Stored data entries
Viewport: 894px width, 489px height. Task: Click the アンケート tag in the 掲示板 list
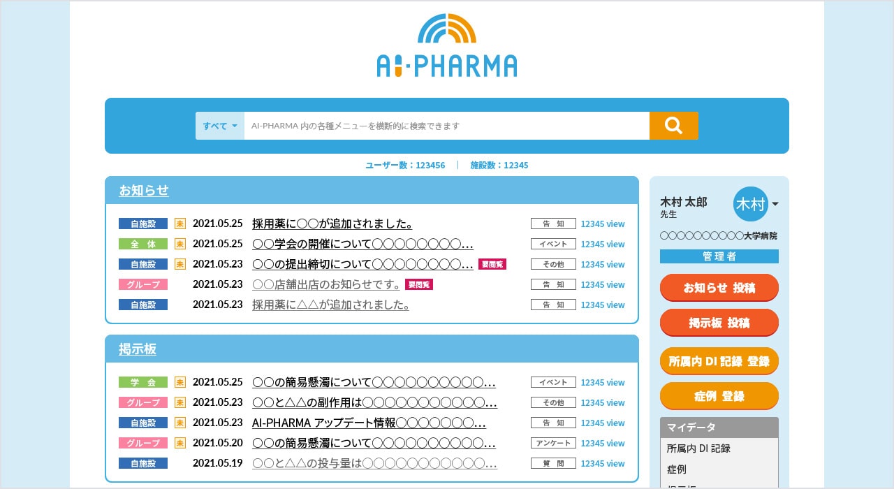pyautogui.click(x=553, y=443)
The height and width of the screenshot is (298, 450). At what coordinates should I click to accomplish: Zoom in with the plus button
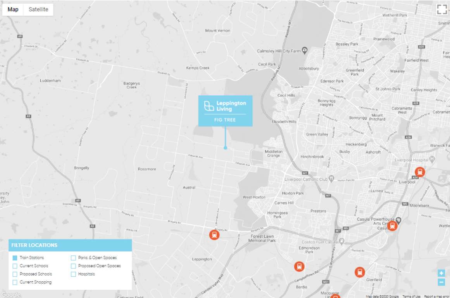click(x=441, y=273)
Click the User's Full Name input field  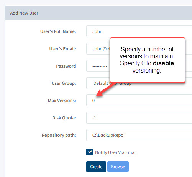(x=139, y=31)
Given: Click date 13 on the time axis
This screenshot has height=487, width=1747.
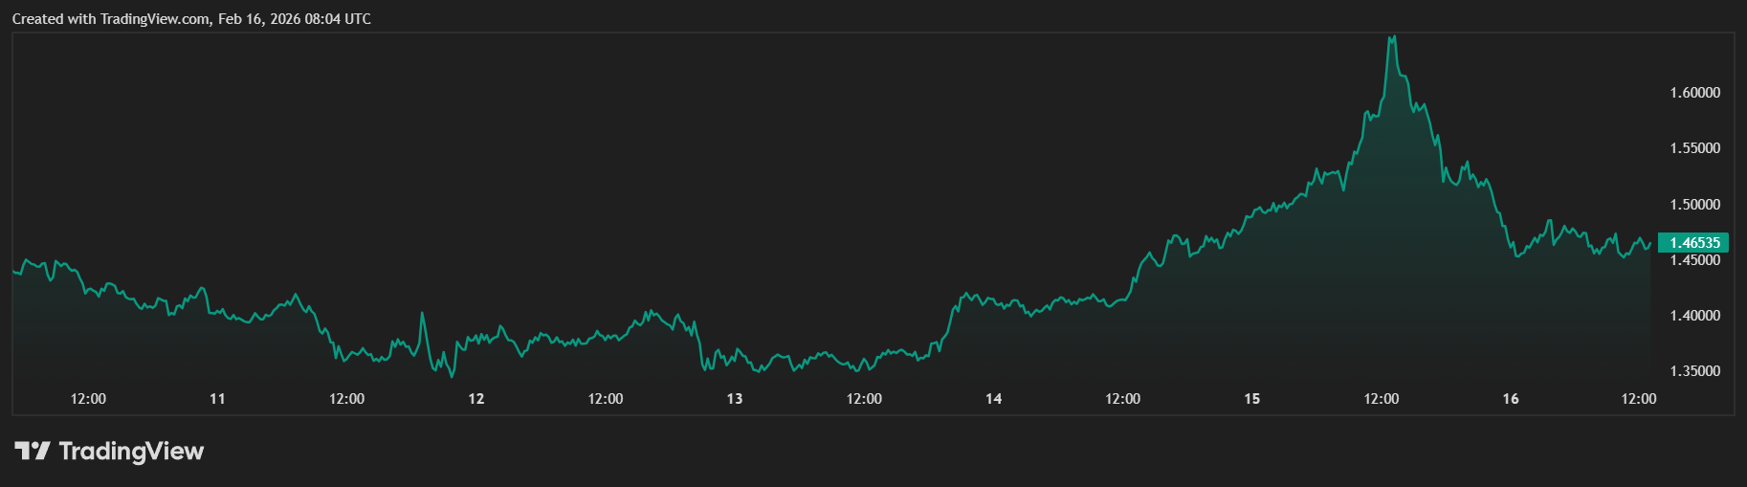Looking at the screenshot, I should point(734,399).
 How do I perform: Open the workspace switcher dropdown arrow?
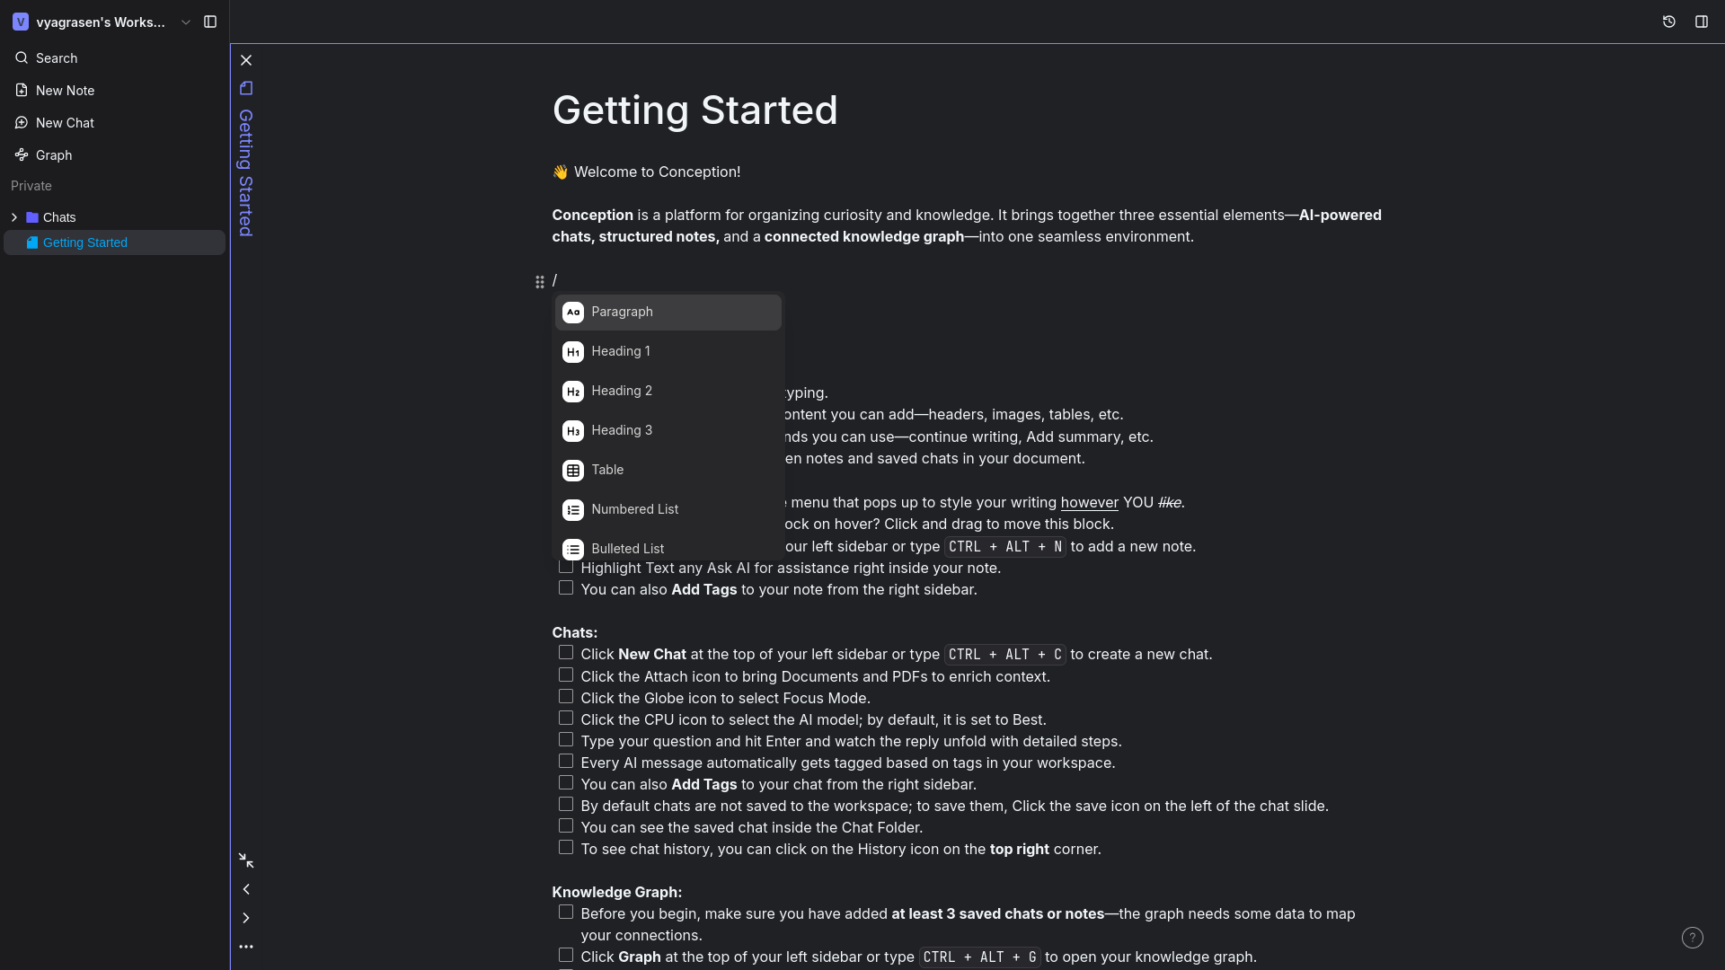(x=186, y=22)
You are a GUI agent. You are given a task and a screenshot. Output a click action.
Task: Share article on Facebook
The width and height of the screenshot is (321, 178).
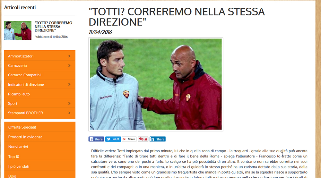tap(96, 139)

*The problem*. Copy the lines from the line that contains "Given: Click date 13 on the time axis" through the end of the records, exactly and with nothing added; leave the pictures out.

*Expected answer*.
Given: Click date 13 on the time axis
This screenshot has height=487, width=1747.
Looking at the screenshot, I should point(734,399).
 How do I perform: Open the workspace switcher dropdown arrow?
(x=186, y=22)
You are a GUI agent. You are given a task and a screenshot. Output a click action.
Task: Share article on Facebook
The width and height of the screenshot is (321, 178).
tap(96, 139)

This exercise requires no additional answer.